Copy out every line of the data below word for word, without any changes.

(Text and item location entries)
━━━━━━
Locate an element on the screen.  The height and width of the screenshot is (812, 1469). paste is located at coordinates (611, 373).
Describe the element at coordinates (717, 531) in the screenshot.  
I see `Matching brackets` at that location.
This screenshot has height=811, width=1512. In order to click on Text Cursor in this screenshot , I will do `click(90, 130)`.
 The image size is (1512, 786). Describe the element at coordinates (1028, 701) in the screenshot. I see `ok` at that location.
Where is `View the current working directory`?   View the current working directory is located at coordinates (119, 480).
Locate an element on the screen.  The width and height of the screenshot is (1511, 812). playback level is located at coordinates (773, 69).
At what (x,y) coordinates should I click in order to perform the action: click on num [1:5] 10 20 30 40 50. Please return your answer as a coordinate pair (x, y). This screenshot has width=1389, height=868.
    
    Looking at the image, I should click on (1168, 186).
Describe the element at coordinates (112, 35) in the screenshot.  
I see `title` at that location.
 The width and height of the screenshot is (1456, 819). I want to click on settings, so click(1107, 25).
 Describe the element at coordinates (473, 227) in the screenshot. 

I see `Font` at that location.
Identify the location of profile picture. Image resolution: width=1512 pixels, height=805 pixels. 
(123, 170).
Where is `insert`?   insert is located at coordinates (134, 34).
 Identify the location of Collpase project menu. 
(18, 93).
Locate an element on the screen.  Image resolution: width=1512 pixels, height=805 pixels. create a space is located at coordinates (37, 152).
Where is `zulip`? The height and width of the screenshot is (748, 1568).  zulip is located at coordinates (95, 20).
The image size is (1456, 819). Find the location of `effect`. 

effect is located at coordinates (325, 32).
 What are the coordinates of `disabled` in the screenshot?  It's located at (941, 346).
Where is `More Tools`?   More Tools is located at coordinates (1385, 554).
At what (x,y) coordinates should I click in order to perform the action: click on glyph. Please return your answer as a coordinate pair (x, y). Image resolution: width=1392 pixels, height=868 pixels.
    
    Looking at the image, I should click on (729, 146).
━━━━━━
▸ Solution to this task:
Locate an element on the screen.  The height and width of the screenshot is (812, 1469). paste is located at coordinates (611, 373).
Describe the element at coordinates (717, 531) in the screenshot.  
I see `Matching brackets` at that location.
This screenshot has height=811, width=1512. In order to click on Text Cursor in this screenshot , I will do `click(90, 130)`.
 The image size is (1512, 786). Describe the element at coordinates (1028, 701) in the screenshot. I see `ok` at that location.
Where is `View the current working directory`?   View the current working directory is located at coordinates (119, 480).
Locate an element on the screen.  The width and height of the screenshot is (1511, 812). playback level is located at coordinates (773, 69).
At what (x,y) coordinates should I click in order to perform the action: click on num [1:5] 10 20 30 40 50. Please return your answer as a coordinate pair (x, y). This screenshot has width=1389, height=868.
    
    Looking at the image, I should click on (1168, 186).
Describe the element at coordinates (112, 35) in the screenshot.  
I see `title` at that location.
 The width and height of the screenshot is (1456, 819). I want to click on settings, so click(1107, 25).
 Describe the element at coordinates (473, 227) in the screenshot. 

I see `Font` at that location.
Identify the location of profile picture. Image resolution: width=1512 pixels, height=805 pixels. 
(123, 170).
Where is `insert`?   insert is located at coordinates (134, 34).
 Identify the location of Collpase project menu. 
(18, 93).
Locate an element on the screen.  Image resolution: width=1512 pixels, height=805 pixels. create a space is located at coordinates (37, 152).
Where is `zulip`? The height and width of the screenshot is (748, 1568).  zulip is located at coordinates (95, 20).
The image size is (1456, 819). Find the location of `effect`. 

effect is located at coordinates (325, 32).
 What are the coordinates of `disabled` in the screenshot?  It's located at (941, 346).
Where is `More Tools`?   More Tools is located at coordinates (1385, 554).
At what (x,y) coordinates should I click in order to perform the action: click on glyph. Please return your answer as a coordinate pair (x, y). Image resolution: width=1392 pixels, height=868 pixels.
    
    Looking at the image, I should click on (729, 146).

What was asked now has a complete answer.